[Items listed in a dataset]

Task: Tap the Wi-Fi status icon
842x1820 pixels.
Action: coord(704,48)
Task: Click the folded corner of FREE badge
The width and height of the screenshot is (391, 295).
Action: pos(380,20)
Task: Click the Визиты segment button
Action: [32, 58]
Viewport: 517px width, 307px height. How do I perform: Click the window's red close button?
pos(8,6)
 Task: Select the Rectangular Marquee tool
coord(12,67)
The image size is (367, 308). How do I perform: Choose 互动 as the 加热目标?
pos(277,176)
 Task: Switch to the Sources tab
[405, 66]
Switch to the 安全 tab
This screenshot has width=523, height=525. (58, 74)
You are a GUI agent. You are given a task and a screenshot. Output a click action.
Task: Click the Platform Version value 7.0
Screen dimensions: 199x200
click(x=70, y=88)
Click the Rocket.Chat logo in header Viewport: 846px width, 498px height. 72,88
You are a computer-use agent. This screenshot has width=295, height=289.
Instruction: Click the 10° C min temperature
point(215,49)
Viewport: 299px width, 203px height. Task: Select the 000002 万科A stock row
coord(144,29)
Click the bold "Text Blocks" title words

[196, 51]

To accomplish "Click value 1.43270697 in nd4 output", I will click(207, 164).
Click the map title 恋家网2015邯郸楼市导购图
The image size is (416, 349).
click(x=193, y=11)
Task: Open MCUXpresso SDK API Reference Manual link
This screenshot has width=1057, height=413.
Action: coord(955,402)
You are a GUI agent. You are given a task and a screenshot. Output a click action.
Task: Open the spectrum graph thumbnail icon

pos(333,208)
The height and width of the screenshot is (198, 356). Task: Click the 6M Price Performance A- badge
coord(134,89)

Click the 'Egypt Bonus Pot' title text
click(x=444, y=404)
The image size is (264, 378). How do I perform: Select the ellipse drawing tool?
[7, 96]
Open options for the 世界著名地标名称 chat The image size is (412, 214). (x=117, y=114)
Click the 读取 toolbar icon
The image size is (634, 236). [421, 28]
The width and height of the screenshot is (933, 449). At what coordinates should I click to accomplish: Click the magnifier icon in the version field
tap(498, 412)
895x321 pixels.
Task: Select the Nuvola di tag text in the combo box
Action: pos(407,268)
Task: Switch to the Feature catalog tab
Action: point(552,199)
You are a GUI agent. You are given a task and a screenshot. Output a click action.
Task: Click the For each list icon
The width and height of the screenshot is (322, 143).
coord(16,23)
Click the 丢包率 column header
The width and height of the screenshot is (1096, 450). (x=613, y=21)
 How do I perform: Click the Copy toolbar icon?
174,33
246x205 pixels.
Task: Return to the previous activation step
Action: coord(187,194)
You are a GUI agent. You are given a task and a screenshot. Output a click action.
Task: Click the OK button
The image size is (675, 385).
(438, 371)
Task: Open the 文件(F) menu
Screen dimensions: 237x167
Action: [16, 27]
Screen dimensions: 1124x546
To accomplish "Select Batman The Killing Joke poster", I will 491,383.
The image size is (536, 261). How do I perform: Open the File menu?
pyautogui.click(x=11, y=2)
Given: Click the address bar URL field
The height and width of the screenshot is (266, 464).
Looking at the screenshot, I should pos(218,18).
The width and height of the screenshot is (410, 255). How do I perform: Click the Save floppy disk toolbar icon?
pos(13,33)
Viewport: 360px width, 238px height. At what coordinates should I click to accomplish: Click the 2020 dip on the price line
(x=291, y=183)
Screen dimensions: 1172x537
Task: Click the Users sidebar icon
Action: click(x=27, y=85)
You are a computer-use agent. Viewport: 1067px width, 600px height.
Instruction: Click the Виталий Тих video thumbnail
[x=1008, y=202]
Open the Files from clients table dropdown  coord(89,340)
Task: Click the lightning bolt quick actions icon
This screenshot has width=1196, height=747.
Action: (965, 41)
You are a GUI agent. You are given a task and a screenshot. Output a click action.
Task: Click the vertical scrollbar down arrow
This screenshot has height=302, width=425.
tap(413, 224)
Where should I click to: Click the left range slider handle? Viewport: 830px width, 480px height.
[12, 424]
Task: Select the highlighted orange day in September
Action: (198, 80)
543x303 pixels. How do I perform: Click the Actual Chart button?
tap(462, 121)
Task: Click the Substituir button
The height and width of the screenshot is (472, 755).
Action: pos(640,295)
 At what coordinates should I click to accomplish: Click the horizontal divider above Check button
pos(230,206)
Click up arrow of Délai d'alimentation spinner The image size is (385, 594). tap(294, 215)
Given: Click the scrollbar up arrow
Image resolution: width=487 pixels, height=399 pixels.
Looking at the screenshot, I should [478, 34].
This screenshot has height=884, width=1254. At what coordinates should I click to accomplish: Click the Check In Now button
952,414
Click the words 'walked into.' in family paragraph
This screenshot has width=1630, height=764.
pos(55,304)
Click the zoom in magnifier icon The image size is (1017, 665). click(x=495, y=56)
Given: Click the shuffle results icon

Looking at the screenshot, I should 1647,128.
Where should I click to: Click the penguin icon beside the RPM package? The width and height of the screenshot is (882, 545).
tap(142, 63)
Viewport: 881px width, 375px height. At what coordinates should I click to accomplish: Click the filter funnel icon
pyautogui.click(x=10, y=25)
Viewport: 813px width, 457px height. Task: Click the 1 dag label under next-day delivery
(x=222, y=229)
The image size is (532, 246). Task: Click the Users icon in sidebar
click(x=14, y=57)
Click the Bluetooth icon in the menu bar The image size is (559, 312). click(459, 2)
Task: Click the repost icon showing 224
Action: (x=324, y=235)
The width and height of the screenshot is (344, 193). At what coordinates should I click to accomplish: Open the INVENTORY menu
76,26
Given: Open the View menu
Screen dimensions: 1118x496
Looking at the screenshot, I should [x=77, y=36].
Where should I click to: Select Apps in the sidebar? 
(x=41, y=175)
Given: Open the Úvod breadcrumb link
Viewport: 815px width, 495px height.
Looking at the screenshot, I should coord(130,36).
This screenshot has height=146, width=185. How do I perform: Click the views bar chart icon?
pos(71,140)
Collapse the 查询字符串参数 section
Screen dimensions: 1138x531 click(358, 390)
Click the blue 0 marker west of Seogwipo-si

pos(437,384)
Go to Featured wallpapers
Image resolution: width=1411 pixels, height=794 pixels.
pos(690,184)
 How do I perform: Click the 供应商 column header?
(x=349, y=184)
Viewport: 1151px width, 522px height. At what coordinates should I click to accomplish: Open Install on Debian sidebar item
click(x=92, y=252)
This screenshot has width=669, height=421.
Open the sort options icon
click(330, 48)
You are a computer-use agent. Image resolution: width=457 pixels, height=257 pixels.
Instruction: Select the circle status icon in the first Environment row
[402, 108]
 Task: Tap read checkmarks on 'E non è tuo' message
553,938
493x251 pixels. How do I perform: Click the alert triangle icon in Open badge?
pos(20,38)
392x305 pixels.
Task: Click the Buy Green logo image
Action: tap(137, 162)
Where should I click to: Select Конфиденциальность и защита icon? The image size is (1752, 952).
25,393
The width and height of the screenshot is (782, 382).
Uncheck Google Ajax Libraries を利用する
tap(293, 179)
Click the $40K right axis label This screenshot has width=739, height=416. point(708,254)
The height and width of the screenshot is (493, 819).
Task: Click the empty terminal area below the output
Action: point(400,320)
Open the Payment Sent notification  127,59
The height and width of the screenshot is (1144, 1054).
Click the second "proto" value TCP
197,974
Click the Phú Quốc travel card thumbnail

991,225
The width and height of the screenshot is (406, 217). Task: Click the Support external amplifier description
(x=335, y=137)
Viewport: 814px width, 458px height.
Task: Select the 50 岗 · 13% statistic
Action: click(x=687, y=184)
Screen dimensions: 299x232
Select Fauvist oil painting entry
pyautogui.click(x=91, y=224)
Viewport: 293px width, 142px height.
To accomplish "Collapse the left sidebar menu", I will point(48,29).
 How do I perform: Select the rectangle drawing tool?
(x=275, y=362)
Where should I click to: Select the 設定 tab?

- [PROBLEM]:
Repeat the entries above verbatim.

- [EXPECTED ANSWER]:
Task: Tap the Wi-Fi status icon
842x1820 pixels.
Action: coord(704,48)
Task: Click the folded corner of FREE badge
The width and height of the screenshot is (391, 295).
Action: pos(380,20)
Task: Click the Визиты segment button
Action: [32, 58]
Viewport: 517px width, 307px height. How do I perform: Click the window's red close button?
pos(8,6)
 Task: Select the Rectangular Marquee tool
coord(12,67)
The image size is (367, 308). How do I perform: Choose 互动 as the 加热目标?
pos(277,176)
 Task: Switch to the Sources tab
[405, 66]
Switch to the 安全 tab
This screenshot has width=523, height=525. (58, 74)
You are a GUI agent. You are given a task and a screenshot. Output a click action.
Task: Click the Platform Version value 7.0
Screen dimensions: 199x200
click(x=70, y=88)
Click the Rocket.Chat logo in header Viewport: 846px width, 498px height. 72,88
You are a computer-use agent. This screenshot has width=295, height=289.
Instruction: Click the 10° C min temperature
point(215,49)
Viewport: 299px width, 203px height. Task: Select the 000002 万科A stock row
coord(144,29)
Click the bold "Text Blocks" title words

[196, 51]

To accomplish "Click value 1.43270697 in nd4 output", I will click(207, 164).
Click the map title 恋家网2015邯郸楼市导购图
The image size is (416, 349).
click(x=193, y=11)
Task: Open MCUXpresso SDK API Reference Manual link
This screenshot has width=1057, height=413.
Action: coord(955,402)
You are a GUI agent. You are given a task and a screenshot. Output a click action.
Task: Open the spectrum graph thumbnail icon

pos(333,208)
The height and width of the screenshot is (198, 356). Task: Click the 6M Price Performance A- badge
coord(134,89)

Click the 'Egypt Bonus Pot' title text
click(x=444, y=404)
The image size is (264, 378). How do I perform: Select the ellipse drawing tool?
[7, 96]
Open options for the 世界著名地标名称 chat The image size is (412, 214). (x=117, y=114)
Click the 读取 toolbar icon
The image size is (634, 236). [421, 28]
The width and height of the screenshot is (933, 449). At what coordinates should I click to accomplish: Click the magnifier icon in the version field
tap(498, 412)
895x321 pixels.
Task: Select the Nuvola di tag text in the combo box
Action: pos(407,268)
Task: Switch to the Feature catalog tab
Action: point(552,199)
You are a GUI agent. You are given a task and a screenshot. Output a click action.
Task: Click the For each list icon
The width and height of the screenshot is (322, 143).
coord(16,23)
Click the 丢包率 column header
The width and height of the screenshot is (1096, 450). (x=613, y=21)
 How do I perform: Click the Copy toolbar icon?
174,33
246x205 pixels.
Task: Return to the previous activation step
Action: coord(187,194)
You are a GUI agent. You are given a task and a screenshot. Output a click action.
Task: Click the OK button
The image size is (675, 385).
(438, 371)
Task: Open the 文件(F) menu
Screen dimensions: 237x167
Action: [16, 27]
Screen dimensions: 1124x546
To accomplish "Select Batman The Killing Joke poster", I will 491,383.
The image size is (536, 261). How do I perform: Open the File menu?
pyautogui.click(x=11, y=2)
Given: Click the address bar URL field
The height and width of the screenshot is (266, 464).
Looking at the screenshot, I should pos(218,18).
The width and height of the screenshot is (410, 255). How do I perform: Click the Save floppy disk toolbar icon?
pos(13,33)
Viewport: 360px width, 238px height. At what coordinates should I click to accomplish: Click the 2020 dip on the price line
(x=291, y=183)
Screen dimensions: 1172x537
Task: Click the Users sidebar icon
Action: click(x=27, y=85)
You are a computer-use agent. Viewport: 1067px width, 600px height.
Instruction: Click the Виталий Тих video thumbnail
[x=1008, y=202]
Open the Files from clients table dropdown  coord(89,340)
Task: Click the lightning bolt quick actions icon
This screenshot has width=1196, height=747.
Action: (965, 41)
You are a GUI agent. You are given a task and a screenshot. Output a click action.
Task: Click the vertical scrollbar down arrow
This screenshot has height=302, width=425.
tap(413, 224)
Where should I click to: Click the left range slider handle? Viewport: 830px width, 480px height.
[12, 424]
Task: Select the highlighted orange day in September
Action: (198, 80)
543x303 pixels. How do I perform: Click the Actual Chart button?
tap(462, 121)
Task: Click the Substituir button
The height and width of the screenshot is (472, 755).
Action: pos(640,295)
 At what coordinates should I click to accomplish: Click the horizontal divider above Check button
pos(230,206)
Click up arrow of Délai d'alimentation spinner The image size is (385, 594). tap(294, 215)
Given: Click the scrollbar up arrow
Image resolution: width=487 pixels, height=399 pixels.
Looking at the screenshot, I should [478, 34].
This screenshot has height=884, width=1254. At what coordinates should I click to accomplish: Click the Check In Now button
952,414
Click the words 'walked into.' in family paragraph
This screenshot has width=1630, height=764.
pos(55,304)
Click the zoom in magnifier icon The image size is (1017, 665). click(x=495, y=56)
Given: Click the shuffle results icon

Looking at the screenshot, I should 1647,128.
Where should I click to: Click the penguin icon beside the RPM package? The width and height of the screenshot is (882, 545).
tap(142, 63)
Viewport: 881px width, 375px height. At what coordinates should I click to accomplish: Click the filter funnel icon
pyautogui.click(x=10, y=25)
Viewport: 813px width, 457px height. Task: Click the 1 dag label under next-day delivery
(x=222, y=229)
The image size is (532, 246). Task: Click the Users icon in sidebar
click(x=14, y=57)
Click the Bluetooth icon in the menu bar The image size is (559, 312). click(459, 2)
Task: Click the repost icon showing 224
Action: (x=324, y=235)
The width and height of the screenshot is (344, 193). At what coordinates should I click to accomplish: Open the INVENTORY menu
76,26
Given: Open the View menu
Screen dimensions: 1118x496
Looking at the screenshot, I should [x=77, y=36].
Where should I click to: Select Apps in the sidebar? 
(x=41, y=175)
Given: Open the Úvod breadcrumb link
Viewport: 815px width, 495px height.
Looking at the screenshot, I should coord(130,36).
This screenshot has height=146, width=185. How do I perform: Click the views bar chart icon?
pos(71,140)
Collapse the 查询字符串参数 section
Screen dimensions: 1138x531 click(358, 390)
Click the blue 0 marker west of Seogwipo-si

pos(437,384)
Go to Featured wallpapers
Image resolution: width=1411 pixels, height=794 pixels.
pos(690,184)
 How do I perform: Click the 供应商 column header?
(x=349, y=184)
Viewport: 1151px width, 522px height. At what coordinates should I click to accomplish: Open Install on Debian sidebar item
click(x=92, y=252)
This screenshot has width=669, height=421.
Open the sort options icon
click(330, 48)
You are a computer-use agent. Image resolution: width=457 pixels, height=257 pixels.
Instruction: Select the circle status icon in the first Environment row
[402, 108]
 Task: Tap read checkmarks on 'E non è tuo' message
553,938
493x251 pixels. How do I perform: Click the alert triangle icon in Open badge?
pos(20,38)
392x305 pixels.
Task: Click the Buy Green logo image
Action: tap(137, 162)
Where should I click to: Select Конфиденциальность и защита icon? The image size is (1752, 952).
25,393
The width and height of the screenshot is (782, 382).
Uncheck Google Ajax Libraries を利用する
tap(293, 179)
Click the $40K right axis label This screenshot has width=739, height=416. point(708,254)
The height and width of the screenshot is (493, 819).
Task: Click the empty terminal area below the output
Action: point(400,320)
Open the Payment Sent notification  127,59
The height and width of the screenshot is (1144, 1054).
Click the second "proto" value TCP
197,974
Click the Phú Quốc travel card thumbnail

991,225
The width and height of the screenshot is (406, 217). Task: Click the Support external amplifier description
(x=335, y=137)
Viewport: 814px width, 458px height.
Task: Select the 50 岗 · 13% statistic
Action: click(x=687, y=184)
Screen dimensions: 299x232
Select Fauvist oil painting entry
pyautogui.click(x=91, y=224)
Viewport: 293px width, 142px height.
To accomplish "Collapse the left sidebar menu", I will point(48,29).
 How do I perform: Select the rectangle drawing tool?
(x=275, y=362)
Where should I click to: Select the 設定 tab?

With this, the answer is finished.